Collected data:
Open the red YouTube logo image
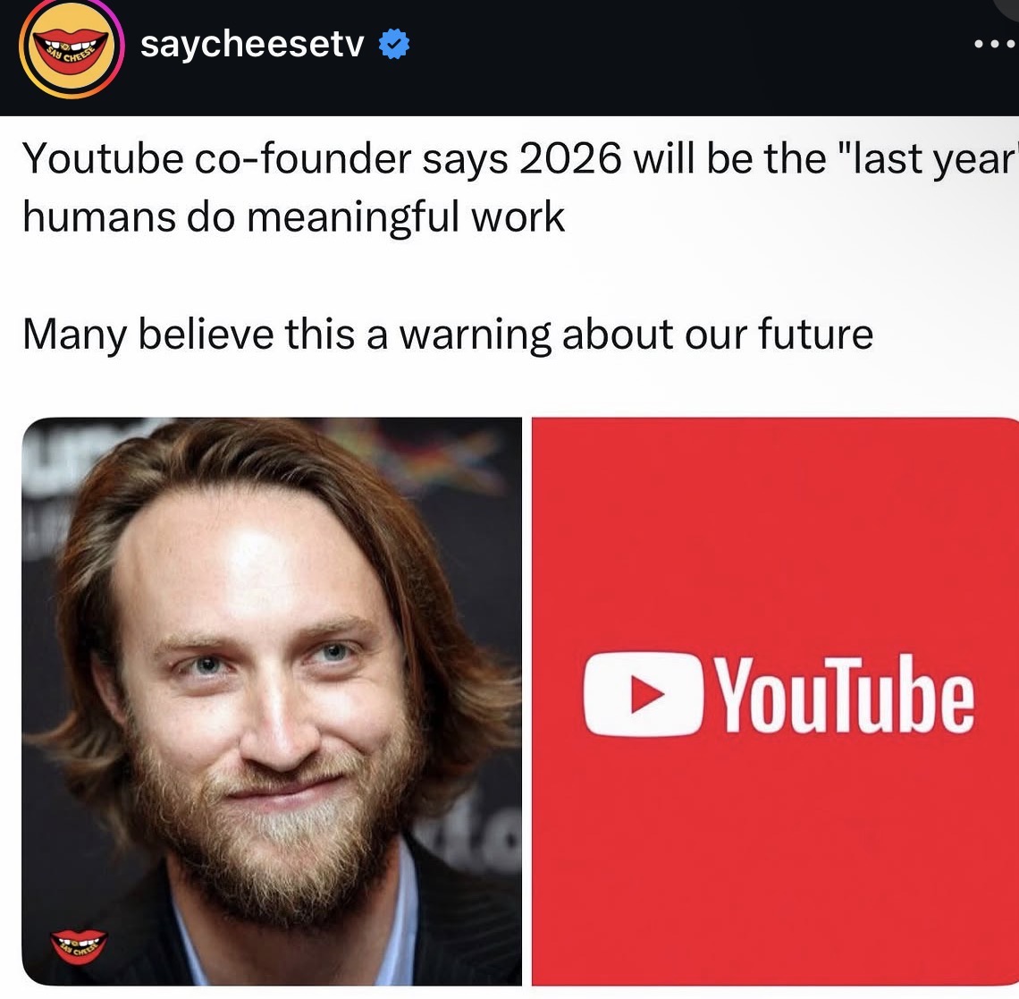Viewport: 1019px width, 999px height. click(x=775, y=701)
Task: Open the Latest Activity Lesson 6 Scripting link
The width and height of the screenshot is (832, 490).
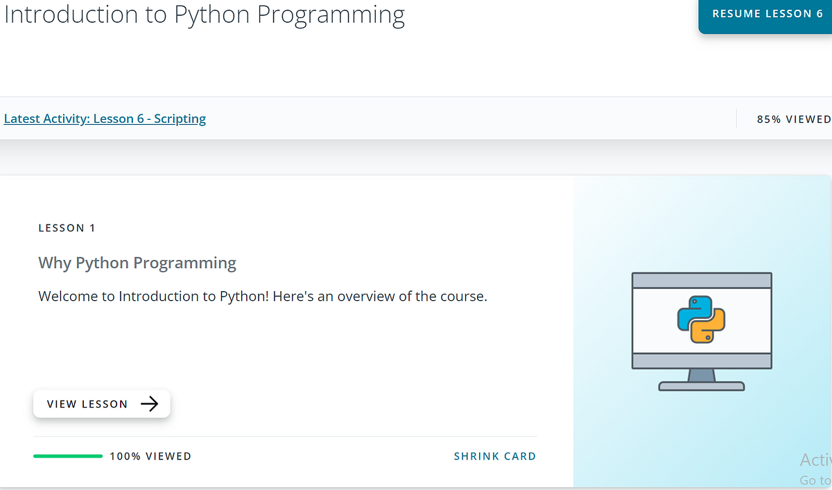Action: click(105, 119)
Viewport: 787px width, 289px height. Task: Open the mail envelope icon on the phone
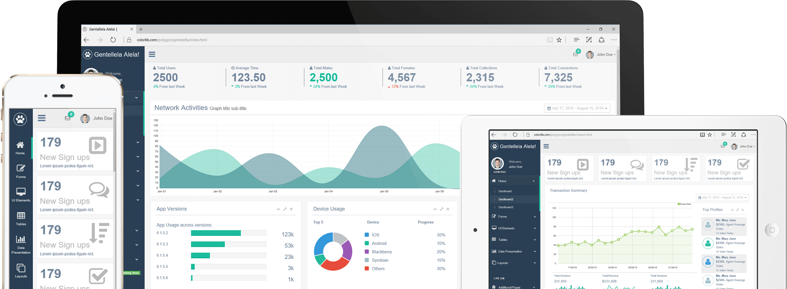[x=68, y=118]
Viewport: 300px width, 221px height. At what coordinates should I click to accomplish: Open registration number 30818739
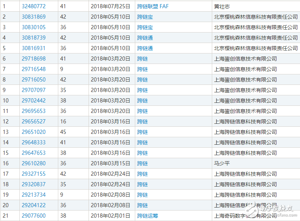[34, 38]
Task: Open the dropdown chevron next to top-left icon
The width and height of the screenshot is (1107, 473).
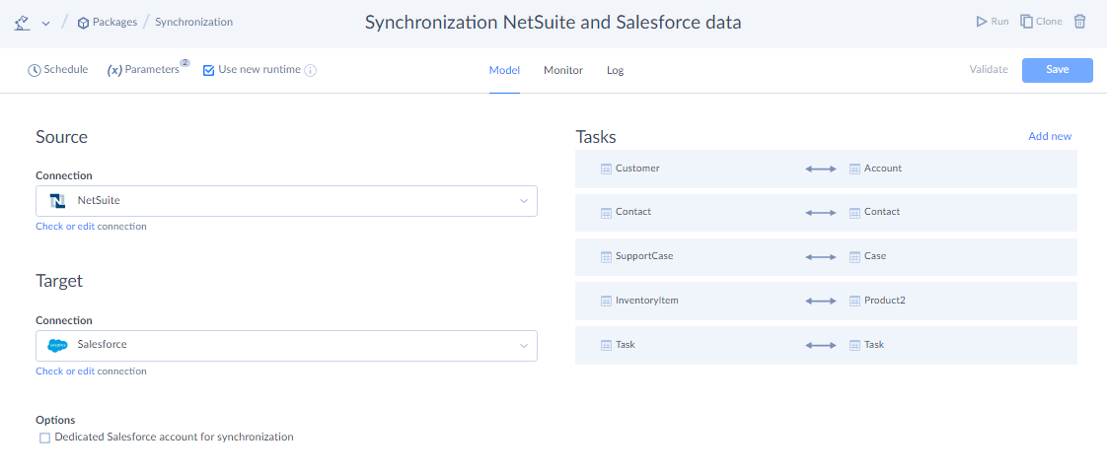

THE TASK
Output all of the data exactly as it stands, minus any images.

EXERCISE OUTPUT
Open the red YouTube logo image
Viewport: 1019px width, 999px height. click(x=775, y=701)
Task: Open the Latest Activity Lesson 6 Scripting link
The width and height of the screenshot is (832, 490).
Action: click(105, 119)
Viewport: 787px width, 289px height. Task: Open the mail envelope icon on the phone
[x=68, y=118]
Viewport: 300px width, 221px height. At what coordinates should I click to accomplish: Open registration number 30818739
[34, 38]
Task: Open the dropdown chevron next to top-left icon
The width and height of the screenshot is (1107, 473).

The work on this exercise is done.